Thacker’s primary contention in this court is that the prejudice done him by the rejected exhibit going with the jury could not be dispelled by the cautionary instruction which the court gave, or by any instruction — necessitating that he be given a new trial free of such error. The State contends contrariwise, and also points to a general instruction which the court gave the jury as to the information in the case being tried:
“The court instructs the jury that the information in this case is of itself a mere accusation or charge against the defendant and is not of itself any evidence of the defendant’s guilt, and the jury are not to be prejudiced or influenced to any extent against the defendant because a criminal charge has been made against him. ...”
The rejected exhibit, however, was not “the information in this case.” Moreover, and of graver consequence, the rejected exhibit was unlike the information under which Thacker was being tried, and in fact unlike most informations it was not in the form of a charge or accusation, but an advice from the prosecuting attorney of Bonner County to the court that Thacker had in Bonner County, Idaho, on July 27, 1976, committed the crime of robbery.1
Not only did the exhibit portray Thacker as having committed a robbery, but it established his presence in Bonner County, adjacent to Boundary County, on the same *566date that Thacker and his witnesses testified that he was in Spokane, Washington.
In State v.

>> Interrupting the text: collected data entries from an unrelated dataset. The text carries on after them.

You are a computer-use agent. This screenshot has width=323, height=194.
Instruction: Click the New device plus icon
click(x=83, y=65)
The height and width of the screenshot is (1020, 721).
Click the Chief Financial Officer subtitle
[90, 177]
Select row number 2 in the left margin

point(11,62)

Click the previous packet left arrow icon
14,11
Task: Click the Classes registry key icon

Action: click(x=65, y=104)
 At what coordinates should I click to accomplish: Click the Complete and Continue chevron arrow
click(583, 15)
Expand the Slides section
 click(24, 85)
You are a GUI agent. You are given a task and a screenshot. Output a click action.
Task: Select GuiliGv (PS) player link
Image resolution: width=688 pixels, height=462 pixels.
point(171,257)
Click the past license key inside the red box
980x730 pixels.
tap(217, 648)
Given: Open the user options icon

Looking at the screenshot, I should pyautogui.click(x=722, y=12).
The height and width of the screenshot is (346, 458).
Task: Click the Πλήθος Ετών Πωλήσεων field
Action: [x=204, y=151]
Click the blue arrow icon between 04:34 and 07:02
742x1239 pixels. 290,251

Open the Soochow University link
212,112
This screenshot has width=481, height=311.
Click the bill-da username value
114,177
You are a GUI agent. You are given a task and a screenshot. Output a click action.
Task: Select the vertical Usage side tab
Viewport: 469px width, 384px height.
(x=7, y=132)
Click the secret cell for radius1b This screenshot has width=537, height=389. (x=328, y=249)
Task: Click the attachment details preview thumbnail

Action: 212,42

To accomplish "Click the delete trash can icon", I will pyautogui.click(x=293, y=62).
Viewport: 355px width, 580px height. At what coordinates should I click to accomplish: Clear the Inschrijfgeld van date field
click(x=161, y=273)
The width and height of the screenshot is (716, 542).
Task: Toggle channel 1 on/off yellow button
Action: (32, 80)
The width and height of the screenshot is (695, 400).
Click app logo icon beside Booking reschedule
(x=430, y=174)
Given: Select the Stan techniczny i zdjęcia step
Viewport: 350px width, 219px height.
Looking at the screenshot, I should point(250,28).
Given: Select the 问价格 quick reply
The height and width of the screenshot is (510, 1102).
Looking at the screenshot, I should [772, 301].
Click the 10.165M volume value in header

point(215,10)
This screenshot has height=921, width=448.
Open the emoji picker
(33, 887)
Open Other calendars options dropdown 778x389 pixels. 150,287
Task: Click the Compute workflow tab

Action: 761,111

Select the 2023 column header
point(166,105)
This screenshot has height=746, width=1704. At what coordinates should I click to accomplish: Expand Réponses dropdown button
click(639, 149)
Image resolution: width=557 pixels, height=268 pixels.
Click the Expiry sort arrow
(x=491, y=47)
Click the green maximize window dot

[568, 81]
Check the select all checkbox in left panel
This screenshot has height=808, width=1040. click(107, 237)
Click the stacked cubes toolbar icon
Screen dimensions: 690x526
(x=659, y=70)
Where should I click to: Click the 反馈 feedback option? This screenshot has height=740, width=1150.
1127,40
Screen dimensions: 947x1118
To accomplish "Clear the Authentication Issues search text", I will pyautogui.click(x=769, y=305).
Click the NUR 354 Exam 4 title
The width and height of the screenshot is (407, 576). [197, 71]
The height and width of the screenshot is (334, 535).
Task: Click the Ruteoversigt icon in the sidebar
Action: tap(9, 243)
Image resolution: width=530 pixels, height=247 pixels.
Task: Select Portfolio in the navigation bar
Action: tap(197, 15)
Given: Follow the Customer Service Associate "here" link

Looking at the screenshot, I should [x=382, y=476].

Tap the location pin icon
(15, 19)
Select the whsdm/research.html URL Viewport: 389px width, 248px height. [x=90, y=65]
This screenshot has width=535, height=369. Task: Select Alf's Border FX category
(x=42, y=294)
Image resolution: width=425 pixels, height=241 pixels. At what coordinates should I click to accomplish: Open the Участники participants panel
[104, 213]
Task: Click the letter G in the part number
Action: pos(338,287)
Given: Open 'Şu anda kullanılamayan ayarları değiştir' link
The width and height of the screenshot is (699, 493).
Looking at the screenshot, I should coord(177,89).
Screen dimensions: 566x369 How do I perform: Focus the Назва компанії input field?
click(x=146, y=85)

Wrenn, 99 Idaho 506, 584 P.2d 1231 (1978) defendants were charged with robbing a man of his money. At trial an officer testified that they were traveling in a stolen automobile on the date the robbery took place. What we said in reversing that conviction is applicable here, and leads us to the same conclusion. We point out that State v. Wrenn had not been released when this case was tried.
The judgment of conviction is reversed and the cause remanded for further proceedings which may include a new trial.

. The exhibit, as pertinent, read that the prosecuting attorney “ . . . informs this Court as follows: That on or about the 27th day of July, 1976, the crime of ROBBERY, Idaho Code § 18-6501, was committed by JAMES A. THACKER and GARY D. HULL, ...”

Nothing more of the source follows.